Epitaph for 'social networks'

"Myspace is not about friends." It's about using other people as a status symbol.

28 November 2006

Greg Easterbrook, on Beliefnet, does the old Intelligent Creation repetition, right down to trotting out the slogan teach the controversy:

But then, just as in 1925 opposition to natural selection was not really about the theory but about sustaining a status quo in which people were not supposed to question clergy, so today's evolutionary fundamentalism is not so much about the theory but about sustaining a new status quo in which people are not supposed to question scientists. Yet this discourages students from engaging in one of the most fascinating--if not the most fascinating--of questions: Why are we here?


The most fascinating question that comes to my mind while reading this paragraph would be if Easterbrook needs directions to the philosophy department, where he would find why's aplenty.

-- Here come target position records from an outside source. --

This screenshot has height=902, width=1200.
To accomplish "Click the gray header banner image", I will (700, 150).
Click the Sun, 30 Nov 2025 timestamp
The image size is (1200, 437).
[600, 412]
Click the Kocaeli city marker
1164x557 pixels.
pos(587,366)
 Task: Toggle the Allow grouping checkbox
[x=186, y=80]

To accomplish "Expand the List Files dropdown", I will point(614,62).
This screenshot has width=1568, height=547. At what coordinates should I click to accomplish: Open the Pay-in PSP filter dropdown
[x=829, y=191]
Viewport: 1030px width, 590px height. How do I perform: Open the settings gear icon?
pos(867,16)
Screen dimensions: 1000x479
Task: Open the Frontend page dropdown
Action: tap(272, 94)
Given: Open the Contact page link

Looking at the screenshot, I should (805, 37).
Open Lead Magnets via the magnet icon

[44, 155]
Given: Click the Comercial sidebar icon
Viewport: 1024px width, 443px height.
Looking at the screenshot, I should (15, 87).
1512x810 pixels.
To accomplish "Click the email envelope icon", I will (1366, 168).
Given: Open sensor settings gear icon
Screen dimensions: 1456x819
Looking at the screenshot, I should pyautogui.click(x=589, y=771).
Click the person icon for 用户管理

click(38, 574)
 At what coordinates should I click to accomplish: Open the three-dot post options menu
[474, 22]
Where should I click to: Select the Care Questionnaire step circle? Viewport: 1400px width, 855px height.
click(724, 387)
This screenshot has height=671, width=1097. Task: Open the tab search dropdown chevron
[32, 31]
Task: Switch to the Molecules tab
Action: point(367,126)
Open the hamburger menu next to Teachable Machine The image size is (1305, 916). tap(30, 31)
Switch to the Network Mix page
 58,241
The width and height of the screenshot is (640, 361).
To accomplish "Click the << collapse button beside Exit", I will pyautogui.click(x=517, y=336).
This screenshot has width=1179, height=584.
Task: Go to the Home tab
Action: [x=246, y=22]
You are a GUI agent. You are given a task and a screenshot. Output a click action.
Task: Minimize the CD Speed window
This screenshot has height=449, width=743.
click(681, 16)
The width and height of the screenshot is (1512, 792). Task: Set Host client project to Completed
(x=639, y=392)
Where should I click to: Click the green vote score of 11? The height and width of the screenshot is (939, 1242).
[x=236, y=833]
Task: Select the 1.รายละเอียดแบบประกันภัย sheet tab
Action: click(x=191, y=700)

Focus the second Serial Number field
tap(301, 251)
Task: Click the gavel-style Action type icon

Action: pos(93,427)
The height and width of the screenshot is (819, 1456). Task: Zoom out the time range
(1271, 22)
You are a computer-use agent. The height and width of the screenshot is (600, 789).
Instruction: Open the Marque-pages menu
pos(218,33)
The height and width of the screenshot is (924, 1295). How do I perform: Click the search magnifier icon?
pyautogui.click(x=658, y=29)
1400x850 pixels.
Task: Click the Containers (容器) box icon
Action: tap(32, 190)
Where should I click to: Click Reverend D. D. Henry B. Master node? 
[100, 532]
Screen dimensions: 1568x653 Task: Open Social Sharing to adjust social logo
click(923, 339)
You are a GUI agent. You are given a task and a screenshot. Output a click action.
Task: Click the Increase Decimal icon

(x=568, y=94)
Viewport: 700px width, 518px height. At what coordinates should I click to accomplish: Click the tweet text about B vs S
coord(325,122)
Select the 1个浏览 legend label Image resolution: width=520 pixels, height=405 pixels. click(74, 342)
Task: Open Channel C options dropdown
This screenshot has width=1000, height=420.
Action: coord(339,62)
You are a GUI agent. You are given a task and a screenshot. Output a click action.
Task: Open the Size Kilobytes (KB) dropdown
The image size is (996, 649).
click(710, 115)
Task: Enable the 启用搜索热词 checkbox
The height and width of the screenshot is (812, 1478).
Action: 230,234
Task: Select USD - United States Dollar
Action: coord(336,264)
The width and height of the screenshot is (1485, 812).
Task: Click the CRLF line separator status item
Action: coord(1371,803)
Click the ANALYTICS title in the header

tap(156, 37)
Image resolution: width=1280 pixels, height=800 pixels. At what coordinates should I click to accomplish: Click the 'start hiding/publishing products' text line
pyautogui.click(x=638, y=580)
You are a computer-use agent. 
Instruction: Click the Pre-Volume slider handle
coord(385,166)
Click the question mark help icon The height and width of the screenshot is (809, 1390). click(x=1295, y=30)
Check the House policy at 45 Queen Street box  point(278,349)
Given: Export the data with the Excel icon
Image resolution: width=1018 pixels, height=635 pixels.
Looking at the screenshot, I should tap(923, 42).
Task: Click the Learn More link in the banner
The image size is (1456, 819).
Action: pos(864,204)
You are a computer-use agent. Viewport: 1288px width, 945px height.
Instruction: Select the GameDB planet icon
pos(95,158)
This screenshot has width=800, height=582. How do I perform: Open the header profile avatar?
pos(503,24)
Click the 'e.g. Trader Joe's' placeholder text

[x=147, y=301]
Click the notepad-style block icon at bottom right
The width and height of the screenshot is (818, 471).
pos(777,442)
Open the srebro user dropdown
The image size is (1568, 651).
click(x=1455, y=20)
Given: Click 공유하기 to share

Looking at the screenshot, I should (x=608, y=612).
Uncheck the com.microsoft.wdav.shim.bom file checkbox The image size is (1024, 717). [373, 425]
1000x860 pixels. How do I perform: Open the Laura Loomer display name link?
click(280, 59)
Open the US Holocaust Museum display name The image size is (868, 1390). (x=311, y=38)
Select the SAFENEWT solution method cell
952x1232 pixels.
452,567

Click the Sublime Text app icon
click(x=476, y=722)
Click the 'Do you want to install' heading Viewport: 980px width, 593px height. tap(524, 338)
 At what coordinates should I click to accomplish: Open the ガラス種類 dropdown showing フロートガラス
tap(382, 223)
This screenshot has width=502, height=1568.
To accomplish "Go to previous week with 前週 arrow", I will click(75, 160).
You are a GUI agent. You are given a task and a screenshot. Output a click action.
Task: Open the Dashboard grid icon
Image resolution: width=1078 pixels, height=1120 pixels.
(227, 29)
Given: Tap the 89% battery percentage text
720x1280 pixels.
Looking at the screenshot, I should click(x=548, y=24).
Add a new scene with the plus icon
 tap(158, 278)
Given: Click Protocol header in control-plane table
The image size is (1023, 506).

More interestingly, it displays an equation (clergy=scientists) that seems to have been making the rounds among American Intelligent-Creationists: science is just another form of dogma. So it doesn't matter if the dogma is scientific or religious, and they should have equal weight.

02 November 2006

Not everyone who describes themselves as Christian or Jewish believes in God. Indeed, only 76 percent of Protestants, 64 percent of Catholics, and 30 percent of Jews say they are "absolutely certain" there is a God.

...according to this Harris Poll of U.S. adults.

I wonder how many Christians would tell you they believe in reincarnation, to the sighs of clergy that the uneducated believers got the faith wrong.